SUPPLIED MATERIAL ::

- - - -

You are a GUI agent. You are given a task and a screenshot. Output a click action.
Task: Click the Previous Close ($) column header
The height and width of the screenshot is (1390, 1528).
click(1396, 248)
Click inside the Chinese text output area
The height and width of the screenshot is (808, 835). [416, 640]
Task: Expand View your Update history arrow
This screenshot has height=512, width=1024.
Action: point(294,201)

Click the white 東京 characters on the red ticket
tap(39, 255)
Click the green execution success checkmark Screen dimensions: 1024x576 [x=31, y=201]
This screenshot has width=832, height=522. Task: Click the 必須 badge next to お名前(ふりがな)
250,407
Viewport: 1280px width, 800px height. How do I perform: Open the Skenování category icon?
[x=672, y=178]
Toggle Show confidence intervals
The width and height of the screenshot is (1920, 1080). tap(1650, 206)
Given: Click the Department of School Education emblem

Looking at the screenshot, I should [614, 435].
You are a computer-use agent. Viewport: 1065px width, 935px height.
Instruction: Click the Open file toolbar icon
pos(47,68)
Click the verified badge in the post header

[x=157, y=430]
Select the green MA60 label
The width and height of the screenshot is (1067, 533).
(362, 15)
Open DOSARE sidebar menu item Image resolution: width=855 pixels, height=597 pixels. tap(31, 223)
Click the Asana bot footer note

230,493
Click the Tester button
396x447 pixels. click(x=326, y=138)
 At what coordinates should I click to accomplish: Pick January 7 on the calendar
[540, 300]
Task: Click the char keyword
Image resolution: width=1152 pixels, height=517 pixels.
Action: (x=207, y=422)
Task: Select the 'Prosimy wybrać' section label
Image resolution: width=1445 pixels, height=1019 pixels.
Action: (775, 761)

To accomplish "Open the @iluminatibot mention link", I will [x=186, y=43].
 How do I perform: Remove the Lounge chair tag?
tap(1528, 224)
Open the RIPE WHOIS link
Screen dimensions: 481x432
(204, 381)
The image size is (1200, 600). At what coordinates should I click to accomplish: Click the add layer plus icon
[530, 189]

- - - -

TRY IT ::
Could you copy out all of the records above exactly?

EXERCISE RESPONSE ::
You are a GUI agent. You are given a task and a screenshot. Output a click action.
Task: Click the Previous Close ($) column header
The height and width of the screenshot is (1390, 1528).
click(1396, 248)
Click inside the Chinese text output area
The height and width of the screenshot is (808, 835). [416, 640]
Task: Expand View your Update history arrow
This screenshot has height=512, width=1024.
Action: point(294,201)

Click the white 東京 characters on the red ticket
tap(39, 255)
Click the green execution success checkmark Screen dimensions: 1024x576 [x=31, y=201]
This screenshot has width=832, height=522. Task: Click the 必須 badge next to お名前(ふりがな)
250,407
Viewport: 1280px width, 800px height. How do I perform: Open the Skenování category icon?
[x=672, y=178]
Toggle Show confidence intervals
The width and height of the screenshot is (1920, 1080). tap(1650, 206)
Given: Click the Department of School Education emblem

Looking at the screenshot, I should [614, 435].
You are a computer-use agent. Viewport: 1065px width, 935px height.
Instruction: Click the Open file toolbar icon
pos(47,68)
Click the verified badge in the post header

[x=157, y=430]
Select the green MA60 label
The width and height of the screenshot is (1067, 533).
(362, 15)
Open DOSARE sidebar menu item Image resolution: width=855 pixels, height=597 pixels. tap(31, 223)
Click the Asana bot footer note

230,493
Click the Tester button
396x447 pixels. click(x=326, y=138)
 At what coordinates should I click to accomplish: Pick January 7 on the calendar
[540, 300]
Task: Click the char keyword
Image resolution: width=1152 pixels, height=517 pixels.
Action: (x=207, y=422)
Task: Select the 'Prosimy wybrać' section label
Image resolution: width=1445 pixels, height=1019 pixels.
Action: (775, 761)

To accomplish "Open the @iluminatibot mention link", I will [x=186, y=43].
 How do I perform: Remove the Lounge chair tag?
tap(1528, 224)
Open the RIPE WHOIS link
Screen dimensions: 481x432
(204, 381)
The image size is (1200, 600). At what coordinates should I click to accomplish: Click the add layer plus icon
[530, 189]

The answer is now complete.